The Bruckner ideal is the non-existent Platonic Ideal. But Mr. Haitink must keep trying, and he offered last night yet another Eighth with an orchestra that may well be close to the best. Not that the Chicago Symphony Orchestra has a particularly European flavor. It is too flashy, it responds with such alacrity that it sometimes doesn’t seem quite human enough. But where it counts in this 85-minute symphony, it comes through with dash, appealing crescendos, luscious faux-medieval chords in the Largo, making makes Bruckner’s length almost heavenly.
Growing up in America I was subjected to the perversely misnamed “Mahler-Bruckner” societies, though no two could be philosophically more opposed to each other. Mahler was frequently afraid to take his awesome spirituality to its extremes without turning back, without a sharp few notes of “disagreement” or doubt. Anton Bruckner may have had musical doubts (thus the multiple editions), but he knew that his music was for the glory of God. And in a symphony like the Eighth, one never felt anything but the highest spiritual calling. The movements’ hosannas alternated with the rushing hounds of heaven or the glory of a Gothic cathedral. But not a note of doubt ever creeps into his reverent codicil
Whatever Mr. Haitink’s personal beliefs, his reverence for Bruckner made this performance something of a pilgrimage. It could not be easy for a conductor of this age and reported great pain in his back, to conduct this very long work. But unlike his predecessor, Georg Solti, who at the end gave only brief signals to his Chicago musicians, Mr. Haitink’s arms and hands were endlessly vigorous, summoning his orchestral forces ever onward.

Dataset extract:
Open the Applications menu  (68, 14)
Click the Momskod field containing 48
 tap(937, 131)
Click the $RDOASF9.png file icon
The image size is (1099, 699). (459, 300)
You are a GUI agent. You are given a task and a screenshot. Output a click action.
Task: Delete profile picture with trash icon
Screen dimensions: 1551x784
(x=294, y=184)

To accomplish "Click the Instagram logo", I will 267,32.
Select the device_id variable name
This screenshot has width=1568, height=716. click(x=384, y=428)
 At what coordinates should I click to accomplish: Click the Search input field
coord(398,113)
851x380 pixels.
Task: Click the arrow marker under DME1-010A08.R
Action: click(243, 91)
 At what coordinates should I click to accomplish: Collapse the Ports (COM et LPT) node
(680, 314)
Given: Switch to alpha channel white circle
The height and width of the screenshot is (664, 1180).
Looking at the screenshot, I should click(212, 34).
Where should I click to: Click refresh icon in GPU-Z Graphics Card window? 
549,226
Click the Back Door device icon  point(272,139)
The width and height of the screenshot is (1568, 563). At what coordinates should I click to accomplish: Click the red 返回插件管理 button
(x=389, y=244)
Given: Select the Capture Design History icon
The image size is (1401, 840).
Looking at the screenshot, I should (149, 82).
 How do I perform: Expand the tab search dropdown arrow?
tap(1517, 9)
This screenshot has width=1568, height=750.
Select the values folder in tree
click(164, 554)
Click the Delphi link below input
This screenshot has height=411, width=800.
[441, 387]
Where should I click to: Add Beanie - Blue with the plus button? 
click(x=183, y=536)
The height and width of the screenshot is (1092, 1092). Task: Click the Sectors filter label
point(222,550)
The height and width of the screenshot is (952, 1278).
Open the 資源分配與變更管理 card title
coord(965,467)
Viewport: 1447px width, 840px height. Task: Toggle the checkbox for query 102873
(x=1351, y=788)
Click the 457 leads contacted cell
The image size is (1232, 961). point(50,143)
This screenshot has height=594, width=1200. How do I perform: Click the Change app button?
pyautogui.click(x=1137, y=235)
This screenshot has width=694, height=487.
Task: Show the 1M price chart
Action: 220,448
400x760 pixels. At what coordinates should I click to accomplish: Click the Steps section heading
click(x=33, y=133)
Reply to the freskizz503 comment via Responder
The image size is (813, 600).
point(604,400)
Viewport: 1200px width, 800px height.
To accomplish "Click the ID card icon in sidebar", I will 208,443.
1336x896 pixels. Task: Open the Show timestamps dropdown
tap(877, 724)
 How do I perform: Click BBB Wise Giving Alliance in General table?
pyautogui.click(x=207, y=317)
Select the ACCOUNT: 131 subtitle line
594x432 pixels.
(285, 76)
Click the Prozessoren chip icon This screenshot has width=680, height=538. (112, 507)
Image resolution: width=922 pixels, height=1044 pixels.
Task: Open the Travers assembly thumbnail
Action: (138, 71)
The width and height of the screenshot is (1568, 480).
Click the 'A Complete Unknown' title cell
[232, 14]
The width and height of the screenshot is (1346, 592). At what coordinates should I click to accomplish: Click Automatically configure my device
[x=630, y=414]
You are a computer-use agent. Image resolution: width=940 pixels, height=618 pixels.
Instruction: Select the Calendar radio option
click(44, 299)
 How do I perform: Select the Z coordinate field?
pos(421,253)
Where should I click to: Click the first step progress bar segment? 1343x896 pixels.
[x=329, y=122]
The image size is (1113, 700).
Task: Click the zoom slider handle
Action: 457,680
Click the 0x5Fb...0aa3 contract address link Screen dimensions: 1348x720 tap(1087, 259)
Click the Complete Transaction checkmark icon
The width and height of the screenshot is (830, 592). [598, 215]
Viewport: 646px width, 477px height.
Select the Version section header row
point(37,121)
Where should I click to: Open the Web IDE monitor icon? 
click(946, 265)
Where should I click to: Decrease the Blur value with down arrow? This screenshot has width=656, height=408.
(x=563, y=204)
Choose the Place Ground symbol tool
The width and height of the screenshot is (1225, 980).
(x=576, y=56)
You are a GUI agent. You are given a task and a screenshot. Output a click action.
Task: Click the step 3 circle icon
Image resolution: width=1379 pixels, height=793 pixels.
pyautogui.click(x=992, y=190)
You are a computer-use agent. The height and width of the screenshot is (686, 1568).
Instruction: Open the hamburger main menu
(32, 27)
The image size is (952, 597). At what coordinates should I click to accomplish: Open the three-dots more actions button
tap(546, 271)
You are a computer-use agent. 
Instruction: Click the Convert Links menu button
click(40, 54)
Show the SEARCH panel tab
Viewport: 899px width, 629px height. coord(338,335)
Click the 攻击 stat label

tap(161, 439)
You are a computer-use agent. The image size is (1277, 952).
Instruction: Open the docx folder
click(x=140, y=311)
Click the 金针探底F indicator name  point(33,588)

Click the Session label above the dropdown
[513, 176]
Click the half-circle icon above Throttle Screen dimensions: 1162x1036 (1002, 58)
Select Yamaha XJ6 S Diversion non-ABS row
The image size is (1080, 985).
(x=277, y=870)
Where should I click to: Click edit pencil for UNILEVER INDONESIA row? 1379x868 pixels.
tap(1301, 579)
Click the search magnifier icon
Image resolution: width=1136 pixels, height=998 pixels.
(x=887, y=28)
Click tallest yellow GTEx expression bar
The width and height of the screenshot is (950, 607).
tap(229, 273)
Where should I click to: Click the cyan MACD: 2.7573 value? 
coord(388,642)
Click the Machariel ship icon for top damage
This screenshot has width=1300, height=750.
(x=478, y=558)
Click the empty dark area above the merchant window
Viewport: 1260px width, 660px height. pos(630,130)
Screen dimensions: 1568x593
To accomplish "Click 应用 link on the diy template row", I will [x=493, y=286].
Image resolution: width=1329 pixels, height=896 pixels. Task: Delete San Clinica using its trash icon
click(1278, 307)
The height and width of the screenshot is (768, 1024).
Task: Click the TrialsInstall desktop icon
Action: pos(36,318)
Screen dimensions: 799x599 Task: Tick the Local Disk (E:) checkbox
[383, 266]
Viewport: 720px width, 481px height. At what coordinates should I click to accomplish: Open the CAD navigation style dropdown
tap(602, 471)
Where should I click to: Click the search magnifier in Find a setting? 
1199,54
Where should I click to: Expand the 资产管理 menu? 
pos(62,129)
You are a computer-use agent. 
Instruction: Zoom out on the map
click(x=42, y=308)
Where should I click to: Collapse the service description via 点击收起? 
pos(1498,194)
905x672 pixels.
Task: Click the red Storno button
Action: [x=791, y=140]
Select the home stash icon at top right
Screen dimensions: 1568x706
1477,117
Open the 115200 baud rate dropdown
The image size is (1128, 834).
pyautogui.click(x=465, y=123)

Task instructions:
a) In the Bruckner review, who is named as Mr. Haitink's predecessor?
b) Please mark each statement yes or no against the Bruckner review, quoting the words that settle it: (i) The Eighth is described as an 85-minute symphony. (ii) The Chicago Symphony Orchestra is said to have a particularly European flavor. (iii) Mahler is said to have taken his spirituality to its extremes without any note of doubt.

Results for each task:
a) Georg Solti.

b)
(i) Yes: "where it counts in this 85-minute symphony"
(ii) No: "Not that the Chicago Symphony Orchestra has a particularly European flavor."
(iii) No: "Mahler was frequently afraid to take his awesome spirituality to its extremes without turning back, without a sharp few notes of “disagreement” or doubt."